Il lui avait déjà promis cela trois fois. C’était sa faute, aussi. À l’heure de pointe, elle aurait dû prévoir de prendre de l’avance. Mais l’entretien avait pris plus de temps que les précédents, puis ils avaient fêté l’accord autour d’un verre, elle était passée à l’hôtel prendre ses bagages, et avait attendu un taxi dans une rue pourtant très fréquentée. Et tomber sur ce Polonais qui avait mis « Radio Varsovie » et sifflait maintenant un air folklorique entraînant d’autant plus obscène que la voiture était arrêtée depuis trois minutes… c’était le pompon ! Maintenant, elle l’avait raté, c’était sûr ! Ils étaient encore en centre-ville, il restait au moins quinze kilomètres pour arriver à Schönefeld, et même si la circulation était fluide sur l’autoroute, elle n’arriverait jamais à temps. Elle sortit son billet et le lut in extenso pour passer le temps : vol 7451 Berlin - Paris, 17 heures 15. Machinalement, elle lança encore un regard à son poignet. Déjà dix-sept heures huit, l’enregistrement des bagages était terminé. Elle devrait prendre le prochain vol. Les panneaux indiquaient maintenant l’accès imminent à l’autoroute, Judith espérait qu’ils allaient enfin avancer.

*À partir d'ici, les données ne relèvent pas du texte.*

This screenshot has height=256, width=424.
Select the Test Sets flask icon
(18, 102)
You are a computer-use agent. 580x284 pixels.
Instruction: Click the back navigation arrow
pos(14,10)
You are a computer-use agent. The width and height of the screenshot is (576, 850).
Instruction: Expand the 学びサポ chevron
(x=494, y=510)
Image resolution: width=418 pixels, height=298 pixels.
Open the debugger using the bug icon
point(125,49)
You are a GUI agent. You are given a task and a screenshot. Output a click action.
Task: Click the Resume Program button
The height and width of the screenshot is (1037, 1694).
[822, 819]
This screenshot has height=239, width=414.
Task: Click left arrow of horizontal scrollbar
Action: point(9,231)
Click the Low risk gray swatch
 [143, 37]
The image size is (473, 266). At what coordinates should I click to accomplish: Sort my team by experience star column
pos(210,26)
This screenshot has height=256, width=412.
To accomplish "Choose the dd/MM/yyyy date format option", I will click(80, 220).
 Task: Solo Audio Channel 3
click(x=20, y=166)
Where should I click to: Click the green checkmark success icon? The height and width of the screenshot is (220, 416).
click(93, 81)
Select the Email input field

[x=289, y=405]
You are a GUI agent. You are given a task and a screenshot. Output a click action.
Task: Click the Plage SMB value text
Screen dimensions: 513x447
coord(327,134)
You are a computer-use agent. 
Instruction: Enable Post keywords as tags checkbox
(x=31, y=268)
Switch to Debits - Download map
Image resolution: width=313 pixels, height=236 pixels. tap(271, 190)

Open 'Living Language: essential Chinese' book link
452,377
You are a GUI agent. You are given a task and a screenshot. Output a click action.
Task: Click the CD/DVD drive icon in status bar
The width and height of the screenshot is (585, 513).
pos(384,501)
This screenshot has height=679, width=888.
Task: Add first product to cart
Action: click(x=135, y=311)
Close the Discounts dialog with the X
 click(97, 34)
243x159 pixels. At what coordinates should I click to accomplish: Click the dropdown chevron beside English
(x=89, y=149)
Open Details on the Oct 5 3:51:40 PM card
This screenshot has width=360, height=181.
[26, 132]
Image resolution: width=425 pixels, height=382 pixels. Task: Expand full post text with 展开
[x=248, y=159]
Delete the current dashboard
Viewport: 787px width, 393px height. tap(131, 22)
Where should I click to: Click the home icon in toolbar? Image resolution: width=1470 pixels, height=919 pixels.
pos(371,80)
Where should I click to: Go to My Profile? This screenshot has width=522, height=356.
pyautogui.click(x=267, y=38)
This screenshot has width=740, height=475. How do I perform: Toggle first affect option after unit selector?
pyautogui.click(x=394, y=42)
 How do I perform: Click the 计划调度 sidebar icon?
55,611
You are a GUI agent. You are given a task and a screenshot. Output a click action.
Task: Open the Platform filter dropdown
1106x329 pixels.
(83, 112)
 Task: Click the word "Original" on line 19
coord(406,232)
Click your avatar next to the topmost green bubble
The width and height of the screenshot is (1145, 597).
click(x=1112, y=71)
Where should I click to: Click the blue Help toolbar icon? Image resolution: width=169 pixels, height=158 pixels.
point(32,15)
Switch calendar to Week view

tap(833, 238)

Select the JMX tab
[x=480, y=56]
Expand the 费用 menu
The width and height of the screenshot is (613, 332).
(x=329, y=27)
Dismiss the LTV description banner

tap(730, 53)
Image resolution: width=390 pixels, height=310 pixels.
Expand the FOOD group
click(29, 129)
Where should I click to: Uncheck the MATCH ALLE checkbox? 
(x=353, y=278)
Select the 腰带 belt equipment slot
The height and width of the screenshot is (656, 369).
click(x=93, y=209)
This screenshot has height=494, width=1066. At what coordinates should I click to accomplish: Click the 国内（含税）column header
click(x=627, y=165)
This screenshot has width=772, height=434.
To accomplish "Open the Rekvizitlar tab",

Une demi-heure plus tard, elle remerciait le chauffeur qui, avec un large sourire, posait ses bagages sur un chariot. Il semblait ne pas avoir compris qu’il lui avait fait rater l’avion. Judith se dirigea vers un comptoir pour échanger son billet. Elle continuait à regarder sa montre comme s’il y avait encore un enjeu. Une fois le supplément réglé, elle se soumit aux divers contrôles ; elle était en avance maintenant, alors elle acheta un magazine et s’installa en salle d’attente. Elle essaya de s’intéresser à la grippe aviaire, aux premières décisions de la nouvelle chancelière, ou aux problèmes de l’Europe, mais elle était trop énervée par son succès face à ses clients et par le retard du taxi pour se concentrer sur un article quelconque. Elle regardait sans arrêt l’horloge murale et trouvait cette fois que la grande aiguille n’avançait pas. Elle avait hâte de rentrer chez elle. La nuit serait tombée quand l’avion atterrirait et elle n’aimait pas traîner dehors la nuit. Elle devait rentrer chez elle en train, mais aucune inquiétude de ce côté, les trains roulaient jusqu’à plus de minuit et elle ne craignait pas vraiment les mauvaises rencontres, la ligne étant calme. Elle décroisa les jambes, se relaxa.
- Bonjour… Française ?
Judith se tourna vers l’inconnu qui venait de s’asseoir à côté d’elle. Grand, brun, sûr de lui, il posa sur le siège voisin un attaché-case en cuir noir.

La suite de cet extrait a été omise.